Pollution, water scarcity, soil degradation, loss of biodiversity, and climate change are crucial indicators of the stress on natural resources while poverty, hunger, and displacement reflect a negative impact on human society. These continue to increase with increasing global population and consumption levels.
Degradation of natural habitats has different types of impacts on human beings. These may include diminished productivity of farms, reduced access to nutritious food, livelihoods, and income. They may also be due to the arrangements made (or not made) among people (communities, states, countries), which may lead to conflicts of different kinds. In extreme circumstances conflicts may result in war and violation of human rights.

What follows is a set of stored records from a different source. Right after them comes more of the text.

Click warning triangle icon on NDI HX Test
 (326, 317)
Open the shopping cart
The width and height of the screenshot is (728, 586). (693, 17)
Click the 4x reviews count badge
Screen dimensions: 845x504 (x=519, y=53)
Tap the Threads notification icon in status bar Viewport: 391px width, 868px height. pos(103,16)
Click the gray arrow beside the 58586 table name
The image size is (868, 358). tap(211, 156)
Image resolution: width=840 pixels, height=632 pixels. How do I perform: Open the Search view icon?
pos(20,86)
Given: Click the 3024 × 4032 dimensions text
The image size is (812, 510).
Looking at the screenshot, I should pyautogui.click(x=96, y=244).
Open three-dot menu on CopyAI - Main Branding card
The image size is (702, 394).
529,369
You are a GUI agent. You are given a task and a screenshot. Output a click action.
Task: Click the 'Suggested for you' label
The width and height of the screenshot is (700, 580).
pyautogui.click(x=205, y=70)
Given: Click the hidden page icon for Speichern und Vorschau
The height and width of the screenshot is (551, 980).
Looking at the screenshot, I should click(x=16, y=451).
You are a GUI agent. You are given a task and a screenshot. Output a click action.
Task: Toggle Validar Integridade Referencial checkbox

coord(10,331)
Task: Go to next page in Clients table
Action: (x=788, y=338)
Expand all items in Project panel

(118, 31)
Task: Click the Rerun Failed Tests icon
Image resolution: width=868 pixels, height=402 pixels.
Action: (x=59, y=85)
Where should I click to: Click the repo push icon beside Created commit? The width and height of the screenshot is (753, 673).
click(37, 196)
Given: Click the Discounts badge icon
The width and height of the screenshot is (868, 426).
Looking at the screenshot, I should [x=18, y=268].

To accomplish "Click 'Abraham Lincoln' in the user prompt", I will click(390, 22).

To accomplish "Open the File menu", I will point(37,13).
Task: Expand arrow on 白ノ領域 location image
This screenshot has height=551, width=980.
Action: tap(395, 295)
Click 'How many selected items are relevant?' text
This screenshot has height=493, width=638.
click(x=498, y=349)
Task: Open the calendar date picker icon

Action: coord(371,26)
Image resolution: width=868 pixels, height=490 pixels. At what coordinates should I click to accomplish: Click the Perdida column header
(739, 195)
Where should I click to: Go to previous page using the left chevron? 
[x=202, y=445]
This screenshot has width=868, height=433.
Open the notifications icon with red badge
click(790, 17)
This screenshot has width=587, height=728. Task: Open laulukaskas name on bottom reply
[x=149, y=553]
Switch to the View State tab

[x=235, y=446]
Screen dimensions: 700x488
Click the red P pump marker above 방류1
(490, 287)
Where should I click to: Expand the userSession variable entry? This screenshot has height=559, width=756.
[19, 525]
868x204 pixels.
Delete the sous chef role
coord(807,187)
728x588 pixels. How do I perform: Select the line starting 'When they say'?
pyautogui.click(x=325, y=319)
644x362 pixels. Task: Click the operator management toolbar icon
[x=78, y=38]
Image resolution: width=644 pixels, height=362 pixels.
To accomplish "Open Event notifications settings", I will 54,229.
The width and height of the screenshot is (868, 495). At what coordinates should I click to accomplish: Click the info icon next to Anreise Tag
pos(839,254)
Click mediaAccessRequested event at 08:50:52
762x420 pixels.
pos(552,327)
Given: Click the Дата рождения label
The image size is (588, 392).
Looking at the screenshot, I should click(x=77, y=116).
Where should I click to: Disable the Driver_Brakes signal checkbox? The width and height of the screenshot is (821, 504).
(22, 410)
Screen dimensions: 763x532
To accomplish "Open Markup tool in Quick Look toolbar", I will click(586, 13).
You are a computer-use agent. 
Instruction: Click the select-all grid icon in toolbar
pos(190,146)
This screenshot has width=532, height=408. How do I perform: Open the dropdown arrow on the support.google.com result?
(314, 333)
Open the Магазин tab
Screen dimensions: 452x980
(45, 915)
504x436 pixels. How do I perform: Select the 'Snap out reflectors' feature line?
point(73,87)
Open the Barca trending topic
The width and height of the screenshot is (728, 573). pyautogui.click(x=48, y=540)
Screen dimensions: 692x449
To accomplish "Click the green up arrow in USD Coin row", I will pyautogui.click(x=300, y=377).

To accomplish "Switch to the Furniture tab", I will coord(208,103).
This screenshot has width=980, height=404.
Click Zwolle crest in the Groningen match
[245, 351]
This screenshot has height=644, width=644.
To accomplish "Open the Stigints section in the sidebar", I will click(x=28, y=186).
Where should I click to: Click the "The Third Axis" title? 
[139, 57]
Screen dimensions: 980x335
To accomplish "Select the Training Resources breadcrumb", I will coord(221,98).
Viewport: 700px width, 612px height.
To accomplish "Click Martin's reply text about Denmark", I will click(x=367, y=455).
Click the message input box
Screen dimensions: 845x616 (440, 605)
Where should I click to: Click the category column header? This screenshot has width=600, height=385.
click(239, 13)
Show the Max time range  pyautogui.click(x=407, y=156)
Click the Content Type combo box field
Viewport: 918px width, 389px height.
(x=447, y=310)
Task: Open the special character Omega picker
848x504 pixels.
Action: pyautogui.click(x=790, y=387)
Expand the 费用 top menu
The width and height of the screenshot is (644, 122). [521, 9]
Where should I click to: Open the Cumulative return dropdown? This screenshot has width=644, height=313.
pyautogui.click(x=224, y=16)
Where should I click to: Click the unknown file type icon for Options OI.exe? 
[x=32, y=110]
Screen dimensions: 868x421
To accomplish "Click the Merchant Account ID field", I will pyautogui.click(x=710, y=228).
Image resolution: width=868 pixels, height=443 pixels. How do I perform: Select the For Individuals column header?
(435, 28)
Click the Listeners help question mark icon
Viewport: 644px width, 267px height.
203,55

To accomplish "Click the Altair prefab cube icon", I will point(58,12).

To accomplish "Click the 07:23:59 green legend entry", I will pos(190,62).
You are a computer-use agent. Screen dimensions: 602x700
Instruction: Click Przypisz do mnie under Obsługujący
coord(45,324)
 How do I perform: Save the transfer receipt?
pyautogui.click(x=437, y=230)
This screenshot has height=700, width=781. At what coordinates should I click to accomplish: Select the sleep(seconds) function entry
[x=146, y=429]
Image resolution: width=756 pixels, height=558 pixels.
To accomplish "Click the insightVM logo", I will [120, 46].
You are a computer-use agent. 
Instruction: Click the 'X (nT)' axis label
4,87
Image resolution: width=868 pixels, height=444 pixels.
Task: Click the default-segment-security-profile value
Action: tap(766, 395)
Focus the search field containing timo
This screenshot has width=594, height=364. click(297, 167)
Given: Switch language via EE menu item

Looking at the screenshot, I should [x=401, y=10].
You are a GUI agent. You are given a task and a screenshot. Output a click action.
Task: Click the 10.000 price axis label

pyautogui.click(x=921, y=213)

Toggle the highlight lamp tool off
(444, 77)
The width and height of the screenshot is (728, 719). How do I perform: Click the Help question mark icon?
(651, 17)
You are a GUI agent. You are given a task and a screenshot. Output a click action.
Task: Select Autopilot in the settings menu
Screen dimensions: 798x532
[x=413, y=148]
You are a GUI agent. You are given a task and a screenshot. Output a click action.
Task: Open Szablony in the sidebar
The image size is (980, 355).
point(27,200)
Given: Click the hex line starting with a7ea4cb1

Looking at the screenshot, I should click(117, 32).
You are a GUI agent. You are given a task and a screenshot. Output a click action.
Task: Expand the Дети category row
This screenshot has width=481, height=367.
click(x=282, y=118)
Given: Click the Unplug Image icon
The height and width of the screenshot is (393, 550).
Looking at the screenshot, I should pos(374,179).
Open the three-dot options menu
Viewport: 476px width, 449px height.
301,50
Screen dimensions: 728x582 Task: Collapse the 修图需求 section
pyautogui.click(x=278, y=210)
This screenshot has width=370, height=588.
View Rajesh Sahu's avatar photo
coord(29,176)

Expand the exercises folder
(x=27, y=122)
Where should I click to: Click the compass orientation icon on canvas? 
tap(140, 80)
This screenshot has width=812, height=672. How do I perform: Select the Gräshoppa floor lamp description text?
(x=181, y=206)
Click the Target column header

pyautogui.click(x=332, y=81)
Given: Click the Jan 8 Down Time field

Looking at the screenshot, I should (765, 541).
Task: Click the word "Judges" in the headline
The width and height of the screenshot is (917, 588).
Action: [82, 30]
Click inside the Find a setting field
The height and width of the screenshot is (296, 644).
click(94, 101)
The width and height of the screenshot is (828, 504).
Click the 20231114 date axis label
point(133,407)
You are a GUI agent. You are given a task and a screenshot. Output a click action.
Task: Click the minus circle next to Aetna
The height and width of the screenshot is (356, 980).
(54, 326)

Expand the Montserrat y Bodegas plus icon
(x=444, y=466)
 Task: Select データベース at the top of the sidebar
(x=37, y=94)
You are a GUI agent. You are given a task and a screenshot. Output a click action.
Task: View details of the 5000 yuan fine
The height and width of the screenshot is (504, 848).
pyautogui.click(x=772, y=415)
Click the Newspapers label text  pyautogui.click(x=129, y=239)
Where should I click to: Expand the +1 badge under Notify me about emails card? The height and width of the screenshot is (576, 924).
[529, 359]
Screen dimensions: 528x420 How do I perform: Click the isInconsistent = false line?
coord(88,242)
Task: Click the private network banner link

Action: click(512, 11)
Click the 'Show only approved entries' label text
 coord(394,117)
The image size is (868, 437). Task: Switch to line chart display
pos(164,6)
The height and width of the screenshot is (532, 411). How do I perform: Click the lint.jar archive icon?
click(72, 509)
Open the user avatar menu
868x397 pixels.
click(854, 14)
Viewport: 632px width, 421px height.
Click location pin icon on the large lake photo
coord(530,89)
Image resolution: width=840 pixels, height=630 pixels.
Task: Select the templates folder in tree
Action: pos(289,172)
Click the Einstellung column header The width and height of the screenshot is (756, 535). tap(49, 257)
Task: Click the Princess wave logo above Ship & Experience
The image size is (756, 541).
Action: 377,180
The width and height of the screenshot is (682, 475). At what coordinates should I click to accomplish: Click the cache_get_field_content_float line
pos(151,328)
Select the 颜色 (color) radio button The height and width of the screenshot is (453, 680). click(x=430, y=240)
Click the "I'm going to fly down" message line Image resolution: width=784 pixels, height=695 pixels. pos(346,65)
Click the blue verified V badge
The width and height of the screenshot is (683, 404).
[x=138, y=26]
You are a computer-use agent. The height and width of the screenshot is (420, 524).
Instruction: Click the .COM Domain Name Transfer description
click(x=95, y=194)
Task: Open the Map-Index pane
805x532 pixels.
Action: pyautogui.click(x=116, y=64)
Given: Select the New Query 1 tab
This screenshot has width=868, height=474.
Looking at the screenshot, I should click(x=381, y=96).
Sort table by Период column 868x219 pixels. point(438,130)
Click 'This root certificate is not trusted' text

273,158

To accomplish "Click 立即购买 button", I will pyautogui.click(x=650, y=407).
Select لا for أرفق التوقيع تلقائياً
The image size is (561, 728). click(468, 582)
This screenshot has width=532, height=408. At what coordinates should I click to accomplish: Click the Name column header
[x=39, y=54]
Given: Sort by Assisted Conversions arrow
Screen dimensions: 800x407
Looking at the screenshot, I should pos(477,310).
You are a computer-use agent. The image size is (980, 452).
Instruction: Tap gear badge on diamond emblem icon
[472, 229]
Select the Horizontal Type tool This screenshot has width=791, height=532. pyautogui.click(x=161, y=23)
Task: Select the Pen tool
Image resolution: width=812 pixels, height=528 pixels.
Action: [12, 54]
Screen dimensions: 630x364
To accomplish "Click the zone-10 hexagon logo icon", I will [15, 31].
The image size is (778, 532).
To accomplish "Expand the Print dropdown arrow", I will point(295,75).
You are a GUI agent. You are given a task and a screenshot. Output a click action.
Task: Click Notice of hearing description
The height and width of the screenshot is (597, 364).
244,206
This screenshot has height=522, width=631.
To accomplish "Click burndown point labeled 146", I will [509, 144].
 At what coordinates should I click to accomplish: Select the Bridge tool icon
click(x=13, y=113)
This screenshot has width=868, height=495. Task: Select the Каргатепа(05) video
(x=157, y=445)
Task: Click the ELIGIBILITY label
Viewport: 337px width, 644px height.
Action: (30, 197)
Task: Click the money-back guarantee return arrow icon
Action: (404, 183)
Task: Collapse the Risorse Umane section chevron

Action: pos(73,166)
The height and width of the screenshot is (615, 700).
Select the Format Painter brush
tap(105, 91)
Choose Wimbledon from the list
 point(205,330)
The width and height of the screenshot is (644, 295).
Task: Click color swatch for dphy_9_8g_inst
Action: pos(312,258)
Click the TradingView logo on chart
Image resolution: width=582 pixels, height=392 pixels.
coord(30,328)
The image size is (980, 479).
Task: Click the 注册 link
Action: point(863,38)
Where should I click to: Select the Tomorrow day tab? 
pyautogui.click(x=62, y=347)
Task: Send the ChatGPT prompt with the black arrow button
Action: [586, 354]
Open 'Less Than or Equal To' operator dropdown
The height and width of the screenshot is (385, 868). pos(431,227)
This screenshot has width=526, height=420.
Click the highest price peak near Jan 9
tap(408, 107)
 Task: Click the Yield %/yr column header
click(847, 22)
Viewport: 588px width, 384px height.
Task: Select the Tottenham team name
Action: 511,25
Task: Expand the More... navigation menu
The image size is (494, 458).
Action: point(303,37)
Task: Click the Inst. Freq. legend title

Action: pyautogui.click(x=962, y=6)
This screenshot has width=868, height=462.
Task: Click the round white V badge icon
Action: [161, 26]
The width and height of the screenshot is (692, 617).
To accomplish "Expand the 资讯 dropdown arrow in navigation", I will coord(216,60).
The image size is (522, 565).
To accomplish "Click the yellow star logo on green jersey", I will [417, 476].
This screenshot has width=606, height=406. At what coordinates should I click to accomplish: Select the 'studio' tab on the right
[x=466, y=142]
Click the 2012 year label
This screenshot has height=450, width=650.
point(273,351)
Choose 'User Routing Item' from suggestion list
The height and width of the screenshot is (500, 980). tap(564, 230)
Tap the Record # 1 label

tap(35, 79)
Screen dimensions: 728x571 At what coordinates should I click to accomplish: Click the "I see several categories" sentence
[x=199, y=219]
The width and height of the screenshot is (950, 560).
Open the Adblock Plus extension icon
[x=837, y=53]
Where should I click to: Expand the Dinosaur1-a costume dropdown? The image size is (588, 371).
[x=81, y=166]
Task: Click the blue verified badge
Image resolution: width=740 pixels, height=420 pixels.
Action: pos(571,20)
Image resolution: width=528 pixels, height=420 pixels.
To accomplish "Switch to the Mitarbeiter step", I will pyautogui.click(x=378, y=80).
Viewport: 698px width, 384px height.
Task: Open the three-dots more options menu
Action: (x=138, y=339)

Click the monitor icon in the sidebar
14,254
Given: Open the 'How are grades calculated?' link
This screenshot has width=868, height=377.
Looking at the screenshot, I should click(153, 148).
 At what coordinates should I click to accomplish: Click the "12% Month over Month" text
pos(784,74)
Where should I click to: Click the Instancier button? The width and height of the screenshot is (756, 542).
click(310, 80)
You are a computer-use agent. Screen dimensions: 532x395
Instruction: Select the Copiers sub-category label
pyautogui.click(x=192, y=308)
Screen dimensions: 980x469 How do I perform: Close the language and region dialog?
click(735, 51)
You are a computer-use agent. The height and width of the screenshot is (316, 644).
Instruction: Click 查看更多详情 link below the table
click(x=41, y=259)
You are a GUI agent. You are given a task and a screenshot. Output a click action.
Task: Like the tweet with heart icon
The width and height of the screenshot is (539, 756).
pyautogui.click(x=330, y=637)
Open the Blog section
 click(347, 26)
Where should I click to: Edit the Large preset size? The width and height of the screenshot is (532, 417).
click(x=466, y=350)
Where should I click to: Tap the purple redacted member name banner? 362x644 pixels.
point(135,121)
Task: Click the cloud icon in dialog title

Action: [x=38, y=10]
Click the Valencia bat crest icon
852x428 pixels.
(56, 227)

Human beings also have the ability to avoid degradation and pollution due to human actions! Systems approaches can help
We observe around us a multitude of natural and societal processes like physical settings, landscapes, objects that are both natural and human-made. They include people, their activities, values, cultural practices, and traditional and modern ideas, and rules that influence lives.
The processes are interconnected in a complex web and affect each other. Some processes and connections form subgroups within larger webs with denser interconnections. These complex and dynamic interconnections occur not only at the global but also at the local scale. Interconnections link to individual elements, such as a person or a tree or an individual shop.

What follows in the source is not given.